EXERCISES TO COMPLETE:
1. In the case report on esophageal actinomycosis, which drugs made up the patient's immunosuppressive regimen?
2. Summarize the case report on esophageal actinomycosis in two sentences.
3. Reproduce everything in the case report on esophageal actinomycosis from "Esophagogastroduodenoscopy (Fig 1)" down to "species (Fig 2a,b).".

GIVEN TEXT:
== == ==

Abstract
Esophageal Actinomycosis is a rare disease with only two previous reports in the Radiology literature. We present a 27 year-old African American male with a past medical history of a renal transplant for renal disease secondary to lupus who presented with odynophagia. The computed tomography and barium swallow findings are presented as well as a differential diagnosis of infectious esophageal diseases.
Keywords: Esophagus, actinomycosis
CASE REPORT
A 27 year old African American male with a past medical history significant for end stage renal disease secondary to lupus seven months status post cadaveric kidney transplant presented with a chief complaint of odynophagia. His immunosuppressive regimen included Prograf, prednisone, and plaquenil. He initially presented to his primary care physician with a chief complaint of two months of odynophagia. At that time the patient described his pain as sharp, non-radiating epigastric pain associated with swallowing, more severe with ingestion of solid foods. The patient failed a trial of Omeprazole 20 mg PO twice daily, during which time his symptoms progressed to a constant, epigastric pain with an associated 15 pound weight loss. Physical examination at the time of patient presentation was remarkable for bilateral perimolar ulcerations. The patient was subsequently referred to gastroenterology and radiology for further evaluation.
Esophagogastroduodenoscopy (Fig 1) identified an ulcerated lesion in the esophagus, approximately 27–32 cm from the incisors. A biopsy was taken of this lesion with histologic examination demonstrating ulcerated squamous mucosa with numerous branching filamentous bacterial organisms invading the granulation tissue. These bacteria were weakly gram positive and formed characteristic sulfur granules, consistent with Actinomyces species (Fig 2a,b).

== == ==

RECORDS PROVIDED:
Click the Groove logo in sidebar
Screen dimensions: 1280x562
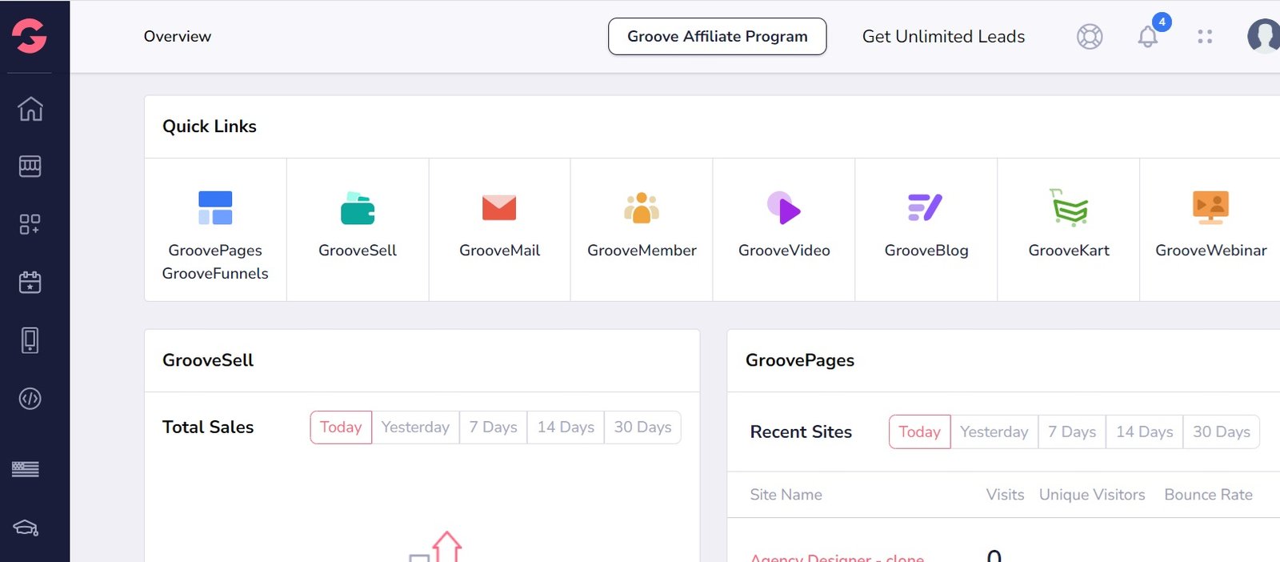pyautogui.click(x=30, y=36)
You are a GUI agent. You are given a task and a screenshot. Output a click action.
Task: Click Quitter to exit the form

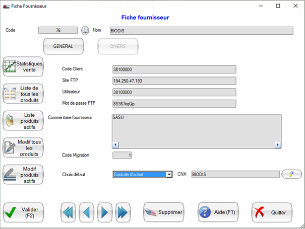point(272,212)
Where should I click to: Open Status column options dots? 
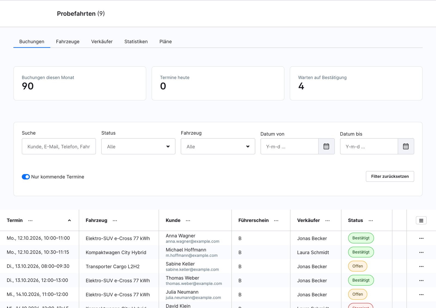pyautogui.click(x=371, y=220)
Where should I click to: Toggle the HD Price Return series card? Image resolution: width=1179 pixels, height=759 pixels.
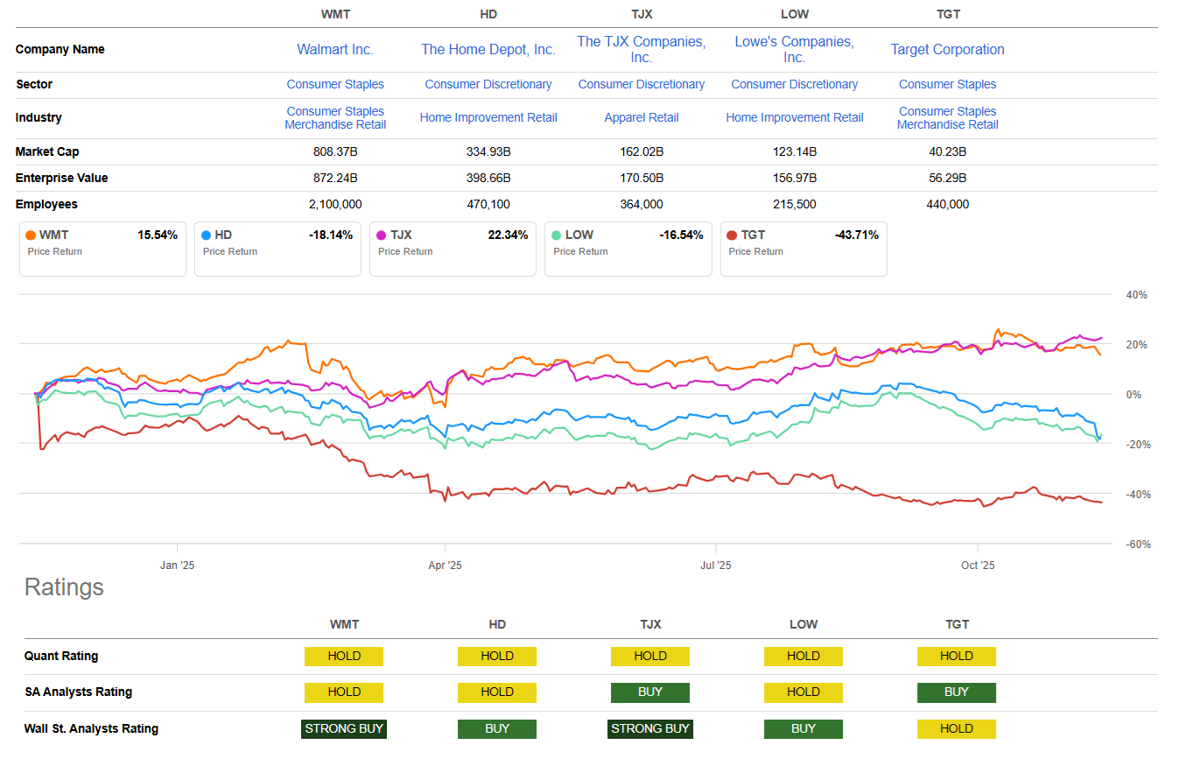coord(277,249)
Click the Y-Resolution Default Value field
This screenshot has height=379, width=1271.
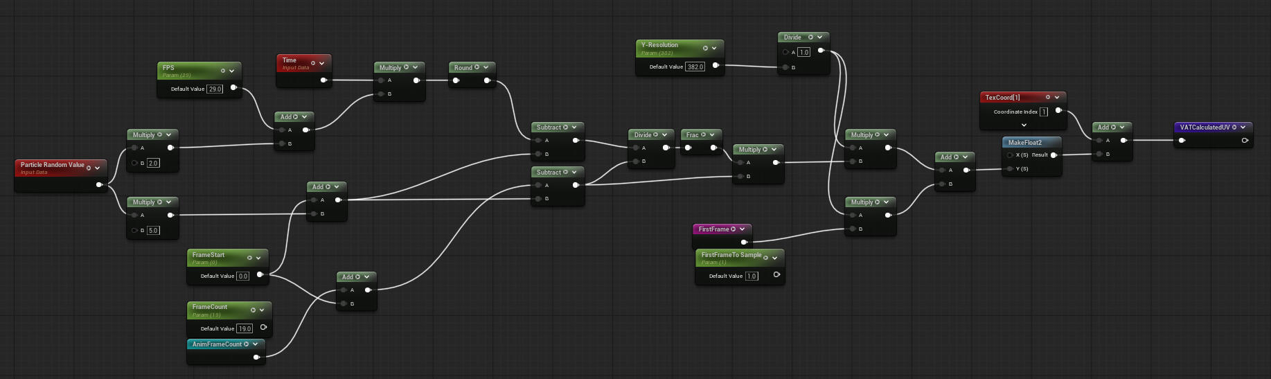click(x=695, y=67)

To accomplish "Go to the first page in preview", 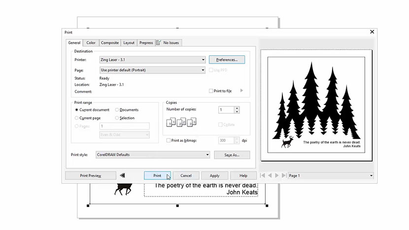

== == ==

SOLVED TASKS:
1. Prograf, prednisone, and plaquenil.

2. A 27-year-old man with a cadaveric kidney transplant for lupus-related end stage renal disease had odynophagia that did not improve with Omeprazole and progressed to constant epigastric pain with a 15 pound weight loss. Esophagogastroduodenoscopy found an ulcerated esophageal lesion, and its biopsy showed filamentous, weakly gram positive bacteria forming sulfur granules, consistent with Actinomyces species.

3.
Esophagogastroduodenoscopy (Fig 1) identified an ulcerated lesion in the esophagus, approximately 27–32 cm from the incisors. A biopsy was taken of this lesion with histologic examination demonstrating ulcerated squamous mucosa with numerous branching filamentous bacterial organisms invading the granulation tissue. These bacteria were weakly gram positive and formed characteristic sulfur granules, consistent with Actinomyces species (Fig 2a,b).